- **What needs to be done**:
Pictures excluded, retype the lines from the one containing "The image size is (525, 501)." through the last line of the data below, both included.

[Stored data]
────────────────────────────────────────

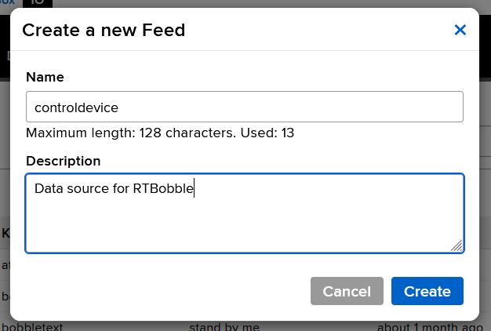Click the Description box resize handle
The image size is (491, 331).
coord(456,246)
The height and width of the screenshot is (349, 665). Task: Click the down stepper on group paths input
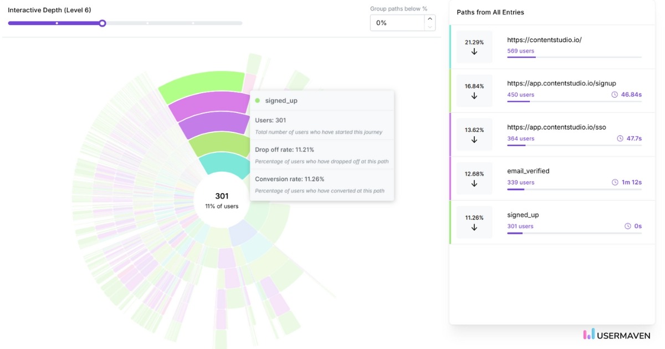click(x=429, y=27)
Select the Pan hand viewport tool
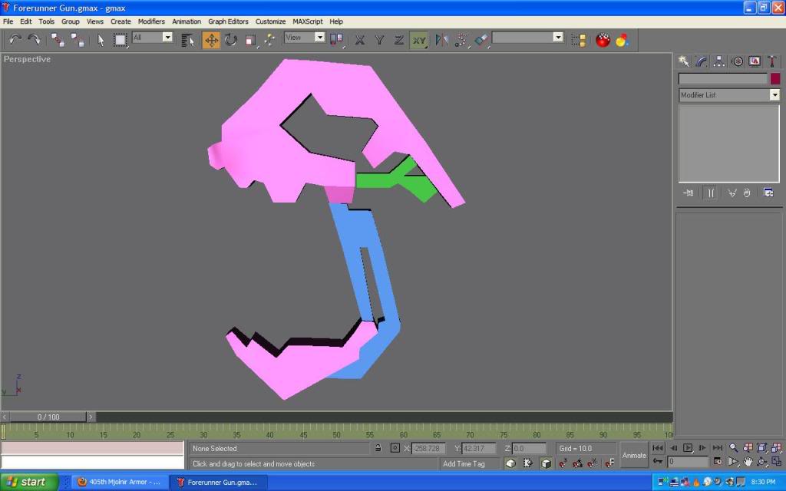Screen dimensions: 786x491 (x=748, y=462)
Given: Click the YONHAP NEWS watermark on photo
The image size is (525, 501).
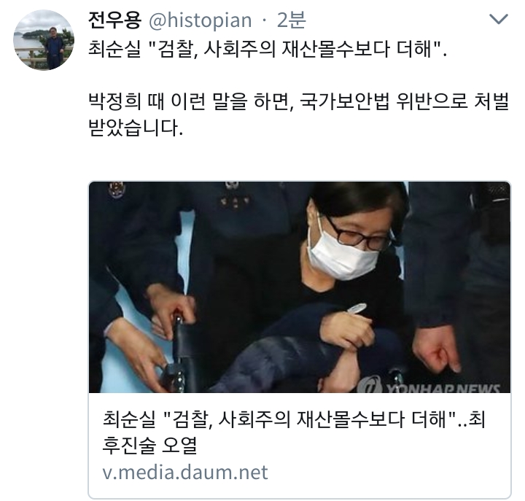Looking at the screenshot, I should 429,387.
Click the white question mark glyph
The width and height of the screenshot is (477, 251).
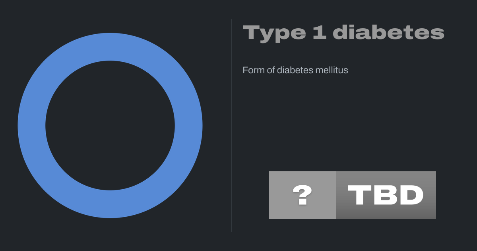coord(302,195)
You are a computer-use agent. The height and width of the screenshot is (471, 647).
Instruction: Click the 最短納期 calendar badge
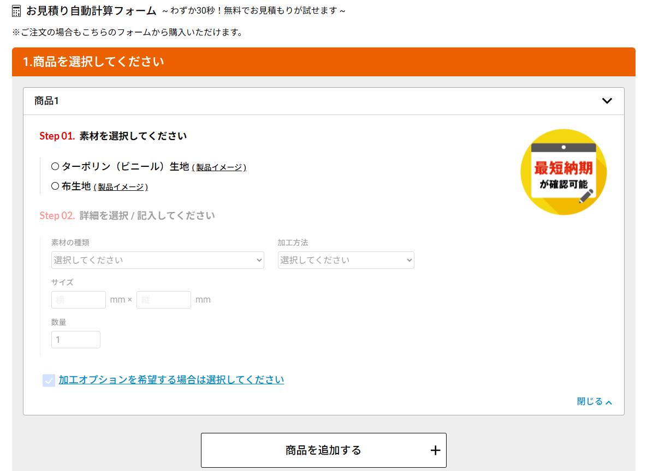pos(563,172)
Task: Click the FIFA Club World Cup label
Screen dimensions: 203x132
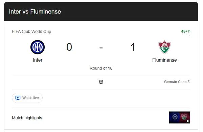Action: click(31, 31)
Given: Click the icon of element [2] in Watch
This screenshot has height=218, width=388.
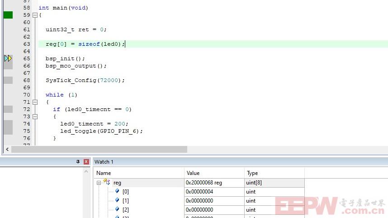Looking at the screenshot, I should click(117, 209).
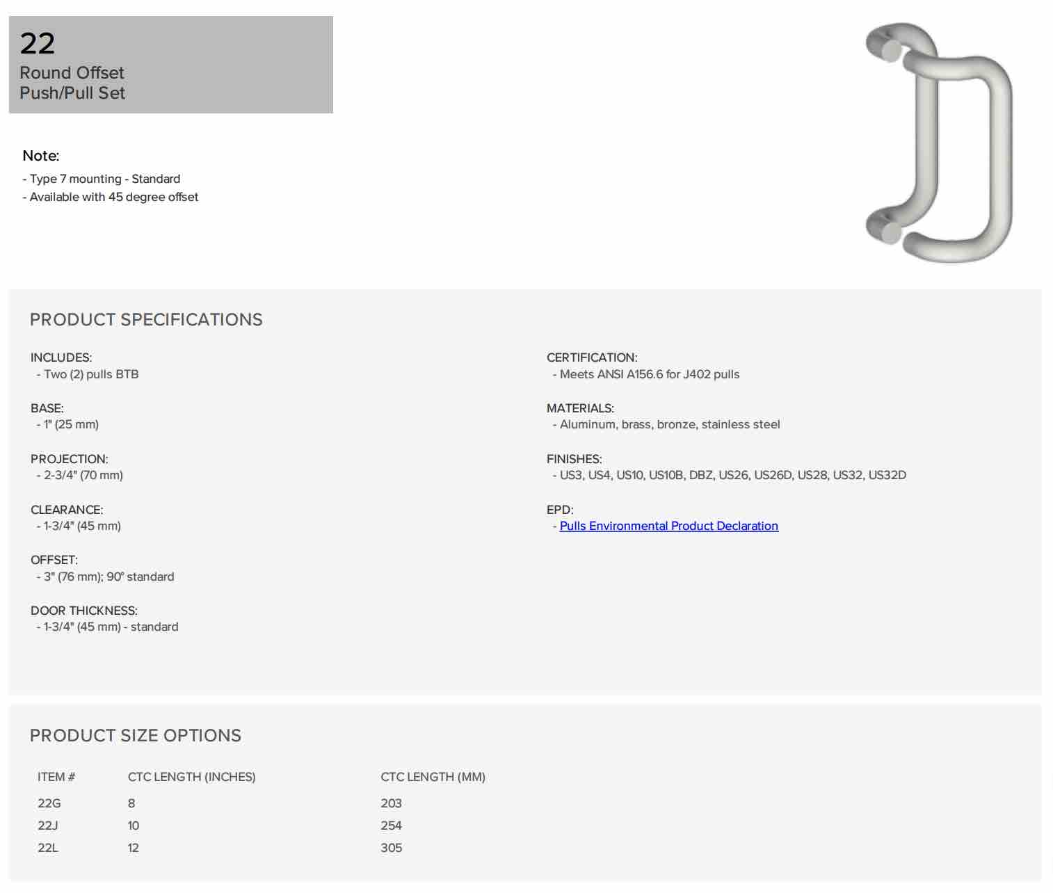Select the 22G item number
The height and width of the screenshot is (893, 1053).
coord(49,803)
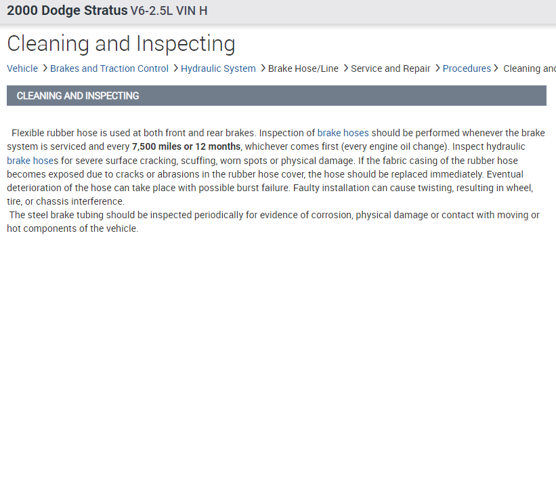
Task: Click the chevron following Hydraulic System
Action: point(263,68)
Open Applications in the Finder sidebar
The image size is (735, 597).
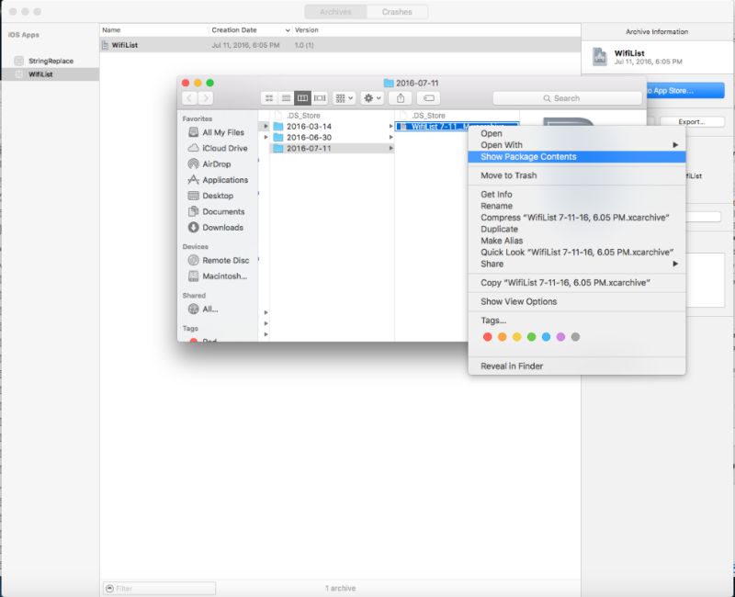(225, 180)
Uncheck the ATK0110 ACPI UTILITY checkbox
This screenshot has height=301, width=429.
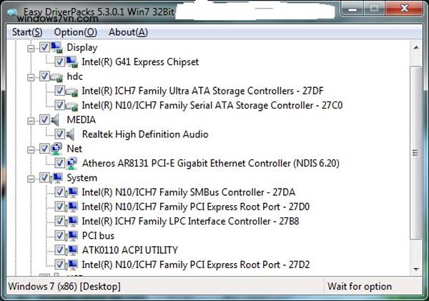pyautogui.click(x=59, y=250)
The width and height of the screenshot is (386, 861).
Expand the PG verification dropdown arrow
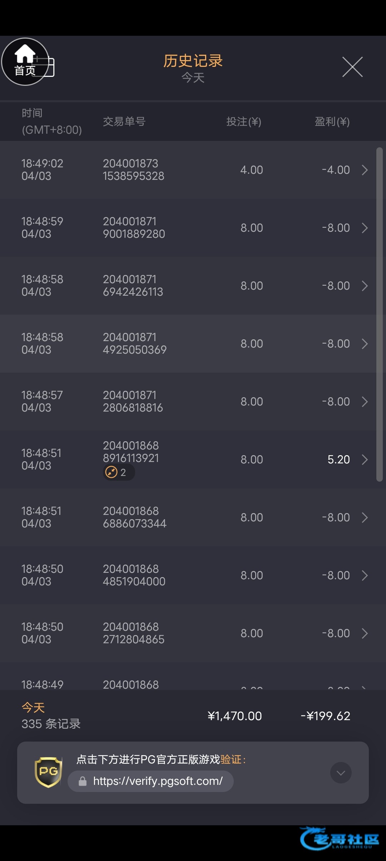341,773
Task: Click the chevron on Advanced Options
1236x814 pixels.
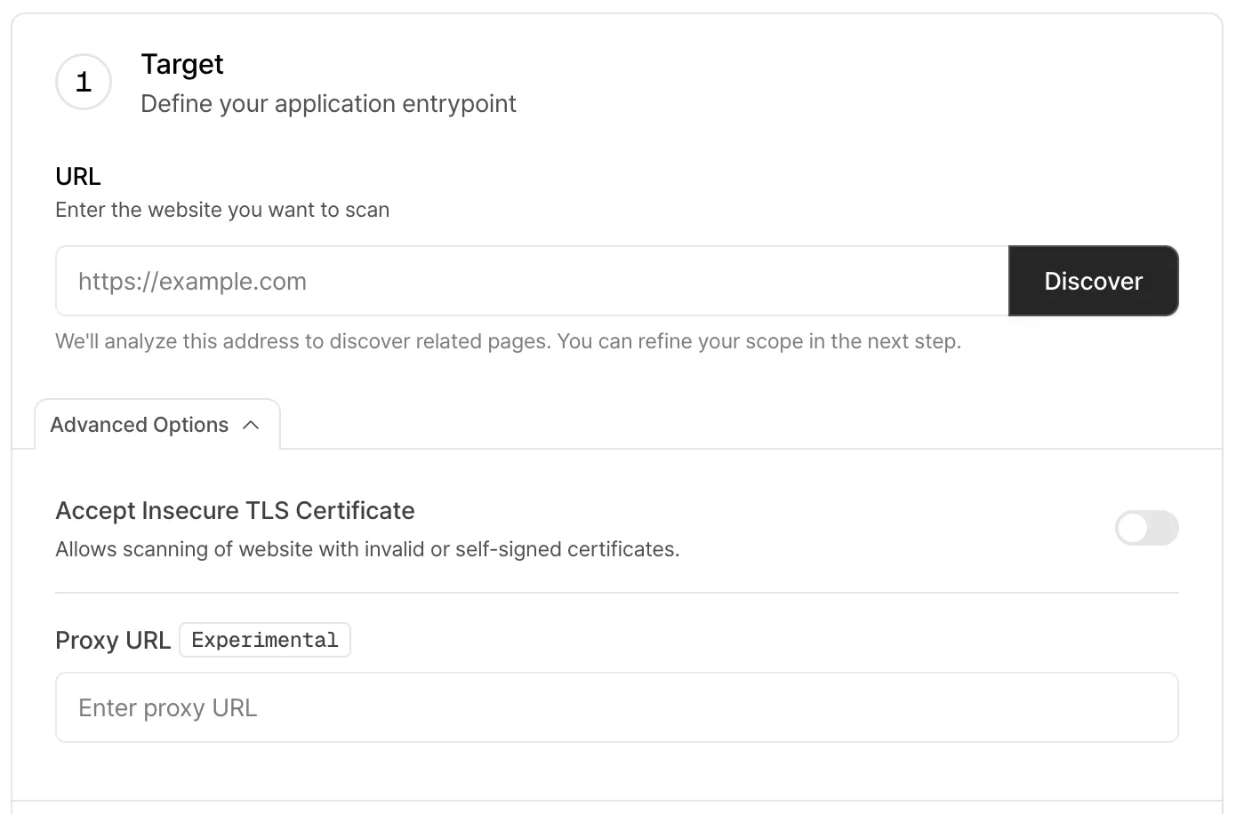Action: [252, 425]

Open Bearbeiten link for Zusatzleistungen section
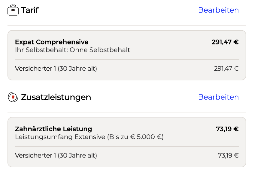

────────────────────────────────────────

- **Solution to the exercise**:
The image size is (525, 501).
Looking at the screenshot, I should 429,387.
Click the white question mark glyph
The width and height of the screenshot is (477, 251).
coord(302,195)
You are a computer-use agent. The height and width of the screenshot is (471, 647).
Instruction: Click the 最短納期 calendar badge
pos(563,172)
Task: Click the FIFA Club World Cup label
Screen dimensions: 203x132
Action: click(31, 31)
Given: Click the icon of element [2] in Watch
This screenshot has height=218, width=388.
Looking at the screenshot, I should click(117, 209).
Select the 22G item number
The height and width of the screenshot is (893, 1053).
coord(49,803)
Task: Click the chevron following Hydraulic System
Action: point(263,68)
Open Applications in the Finder sidebar
The image size is (735, 597).
(225, 180)
Uncheck the ATK0110 ACPI UTILITY checkbox
This screenshot has height=301, width=429.
pyautogui.click(x=59, y=250)
The width and height of the screenshot is (386, 861).
Expand the PG verification dropdown arrow
341,773
Task: Click the chevron on Advanced Options
1236x814 pixels.
Action: [252, 425]

Open Bearbeiten link for Zusatzleistungen section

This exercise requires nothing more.